## TEXTO DE ORIGEN
Más allá del desacierto de los tuits del concejal del ayuntamiento
de Madrid que echó mano del humor negro para bromear de manera improcedente sobre
víctimas de muy diversa procedencia, llama la atención la rapidez y la
contundencia con las que ha actuado la fiscalía para atajar cuanto antes lo que
califica de delito de odio y humillación a las víctimas del terrorismo.
Este sonoro aldabonazo al concejal de Podemos tiene lugar en
un país en el que el grueso de los corruptos y bribones de alto copete campan a
sus anchas, beneficiándose de la indulgencia de un aparato judicial muy
contaminado políticamente y escaso de reflejos cuando se trata de incriminar a
los poderosos.
A pesar de la renuncia de Zapata como responsable de cultura
del ayuntamiento madrileño tras reconocer públicamente los errores cometidos en
2011 con sus insultantes ocurrencias, ha arreciado la campaña mediática en su
contra y se ha agudizado la presión judicial por lo que el concejal, ya imputado,
deberá comparecer ante los tribunales para rendir cuentas sobre su conducta
cibernética.

## EJERCICIO PROPUESTO 1
Reproduce sin cambios el tramo del texto sobre los tuits del concejal que va desde "Este sonoro aldabonazo" hasta "cibernética.".
## EJERCICIO PROPUESTO 2
Redacta la parte siguiente del texto sobre los tuits del concejal, a partir de donde termina.

## FILAS MOSTRADAS
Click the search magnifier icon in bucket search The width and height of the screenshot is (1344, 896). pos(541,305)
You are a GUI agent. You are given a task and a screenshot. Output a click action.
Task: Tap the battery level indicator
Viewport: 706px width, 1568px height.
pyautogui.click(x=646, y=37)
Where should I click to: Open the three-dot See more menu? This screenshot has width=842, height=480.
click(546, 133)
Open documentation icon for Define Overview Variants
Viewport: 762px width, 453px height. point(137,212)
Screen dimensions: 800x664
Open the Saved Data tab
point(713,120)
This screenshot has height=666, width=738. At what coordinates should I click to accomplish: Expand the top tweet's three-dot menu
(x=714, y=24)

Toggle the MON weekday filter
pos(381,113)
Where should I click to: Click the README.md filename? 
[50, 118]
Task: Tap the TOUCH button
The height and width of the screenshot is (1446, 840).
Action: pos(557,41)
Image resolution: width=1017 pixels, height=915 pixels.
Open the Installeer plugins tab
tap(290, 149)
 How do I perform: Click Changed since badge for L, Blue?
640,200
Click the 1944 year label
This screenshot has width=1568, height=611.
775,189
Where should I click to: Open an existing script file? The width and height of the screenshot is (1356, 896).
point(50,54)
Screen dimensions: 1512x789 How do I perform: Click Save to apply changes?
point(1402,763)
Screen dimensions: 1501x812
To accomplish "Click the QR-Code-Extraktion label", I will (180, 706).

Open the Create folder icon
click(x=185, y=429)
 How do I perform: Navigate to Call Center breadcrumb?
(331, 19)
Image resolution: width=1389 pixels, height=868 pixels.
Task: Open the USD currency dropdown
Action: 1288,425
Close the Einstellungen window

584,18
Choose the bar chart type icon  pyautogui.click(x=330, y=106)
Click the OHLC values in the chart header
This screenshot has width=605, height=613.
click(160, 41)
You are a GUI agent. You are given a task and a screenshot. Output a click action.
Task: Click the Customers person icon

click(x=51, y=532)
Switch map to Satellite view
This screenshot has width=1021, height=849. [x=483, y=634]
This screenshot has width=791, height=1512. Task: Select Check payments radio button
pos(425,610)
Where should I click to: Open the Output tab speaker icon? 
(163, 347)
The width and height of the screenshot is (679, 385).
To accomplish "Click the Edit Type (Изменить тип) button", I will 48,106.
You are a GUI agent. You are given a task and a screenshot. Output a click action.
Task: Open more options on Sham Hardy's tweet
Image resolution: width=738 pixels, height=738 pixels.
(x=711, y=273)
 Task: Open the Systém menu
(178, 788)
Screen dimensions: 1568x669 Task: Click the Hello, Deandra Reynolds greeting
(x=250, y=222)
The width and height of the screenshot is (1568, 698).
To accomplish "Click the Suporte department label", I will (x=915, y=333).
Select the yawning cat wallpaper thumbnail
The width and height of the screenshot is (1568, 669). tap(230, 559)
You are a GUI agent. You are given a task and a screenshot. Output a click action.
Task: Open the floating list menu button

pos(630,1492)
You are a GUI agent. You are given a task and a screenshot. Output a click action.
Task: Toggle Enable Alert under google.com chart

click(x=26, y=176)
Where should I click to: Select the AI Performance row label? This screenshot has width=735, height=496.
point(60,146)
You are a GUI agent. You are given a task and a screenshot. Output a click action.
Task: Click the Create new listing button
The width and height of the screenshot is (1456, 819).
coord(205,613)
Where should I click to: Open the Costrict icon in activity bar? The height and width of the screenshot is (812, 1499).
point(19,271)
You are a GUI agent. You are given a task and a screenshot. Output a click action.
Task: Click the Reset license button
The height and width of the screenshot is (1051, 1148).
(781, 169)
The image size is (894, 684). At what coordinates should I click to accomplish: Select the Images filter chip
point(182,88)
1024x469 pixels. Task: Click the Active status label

## RESULTADO OBTENIDO 1
Este sonoro aldabonazo al concejal de Podemos tiene lugar en
un país en el que el grueso de los corruptos y bribones de alto copete campan a
sus anchas, beneficiándose de la indulgencia de un aparato judicial muy
contaminado políticamente y escaso de reflejos cuando se trata de incriminar a
los poderosos.
A pesar de la renuncia de Zapata como responsable de cultura
del ayuntamiento madrileño tras reconocer públicamente los errores cometidos en
2011 con sus insultantes ocurrencias, ha arreciado la campaña mediática en su
contra y se ha agudizado la presión judicial por lo que el concejal, ya imputado,
deberá comparecer ante los tribunales para rendir cuentas sobre su conducta
cibernética.

## RESULTADO OBTENIDO 2
Los excesos de Zapata en las redes sociales, sin duda
reprobables, son una nimiedad comparados con los mil y un agravios a los que
están siendo sometidos los ciudadanos de estos lares. Claramente desmedidos,
vergonzosamente impunes.
España cuenta con una de las derechas más cavernarias y
reaccionarias de Europa, con una justicia mayormente retrógrada y con cabeceras
mediáticas en manos de grandes bancos y entidades financieras.
A la luz de esta red de intereses es fácil sacar
conclusiones a propósito del caso Zapata que se produce además en el contexto
del ascenso de la izquierda al gobierno municipal de Madrid tras más de 20 años
de hegemonía conservadora.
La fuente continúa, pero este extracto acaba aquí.